Die Lage dort ist aus dem europäischen Bewusstsein verschwunden, dabei ist es nach wie vor ein heißer Krieg. Doch immer wieder geriet die Region in den Blickpunkt der Weltöffentlichkeit – so etwa beim Abschuss des Malaysia-Airlines-Flugs MH17 im Juli 2017, die von einer russischen Buk-Rakete aus den Separatistengebieten getroffen wurde. Alle 298 Insassen, darunter 80 Kinder, starben.
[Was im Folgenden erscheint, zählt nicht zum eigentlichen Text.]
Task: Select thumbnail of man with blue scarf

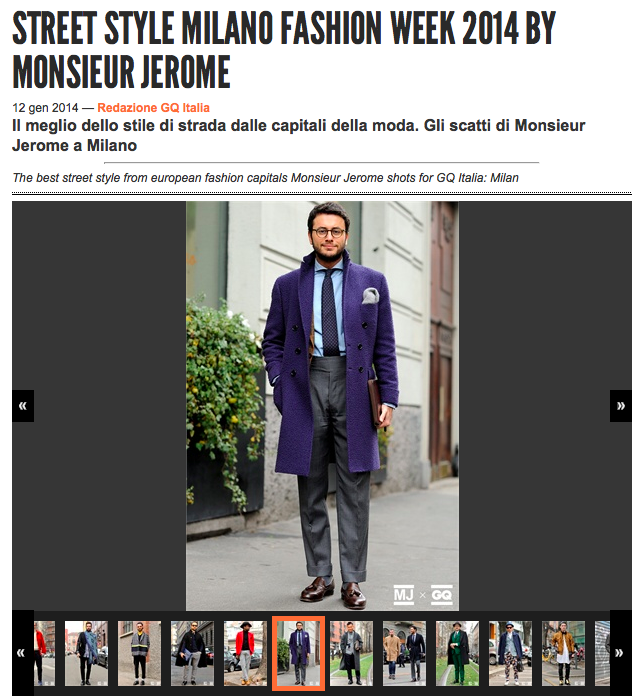Action: [86, 653]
Nach Erkenntnissen des ukrainischen Militärs gibt es im Donbass mehr als 35.000 Kämpfer, die von 2.100 russischen Militärberatern unterstützt werden. An Material stehen den Freischärlern 481 Panzer, 914 Radpanzer, 708 Artilleriegeschütze und 202 Raketenwerfer zur Verfügung. Weiteres Militärgerät hält Russland im Hinterland bereit. 2015 wurde mit dem Abkommen von Minsk der erfolglose Versuch unternommen, den Konflikt zu entschärfen.

„Ein Land des Terrors“

Der stellvertretende ukrainische Außenminister Vasyl Bodnar sagte loyal: „In den Separatistengebieten herrscht immer mehr Chaos. Die Separatisten wollen aus den dort lebenden Ukrainern Russen machen und zwingen sie, russische Pässe anzunehmen. Es ist ein Land des Terrors“. Bodnar wirft der russischen Seite vor, aktiv Krieg zu führen, dies aber nicht zuzugeben. „Dass sie selbst nur ‚Vermittler’ seien und die lokalen Behörden die eigentliche Macht im Donbass hätten, ist eine Farce“, so der stellvertretende Außenminister.

Ebenso wie der Krim-Beauftragte Korynewytsch ist Bodnar überzeugt, dass beide Territorien wieder in die Ukraine eingegliedert werden können. „Wir arbeiten mit politischem und diplomatischem Druck und nutzen dazu alle legalen Möglichkeiten – von UN-Resolutionen bis zu Sanktionen gegen Russland.“Offiziell unterhalten die Ukraine und Russland zwar trotz des Krieges immer noch Botschaften in den jeweiligen Hauptstädten Moskau und Kyjiw – aber keine Botschafter. Lediglich konsularische und technisch-administrative Anforderungen werden durch nachrangiges Personal abgewickelt.

Zwei aktuelle Bücher zur Geschichte der Ukraine gehen auch auf die Entwicklungen von 2014 und danach ein: Andreas Kappeler, Kleine Geschichte der Ukraine (C.H. Beck, 421 Seiten, 17,95 Euro) und Kerstin S. Jobst, Geschichte der Ukraine (Reclam, 276 Seiten, 7,60 Euro).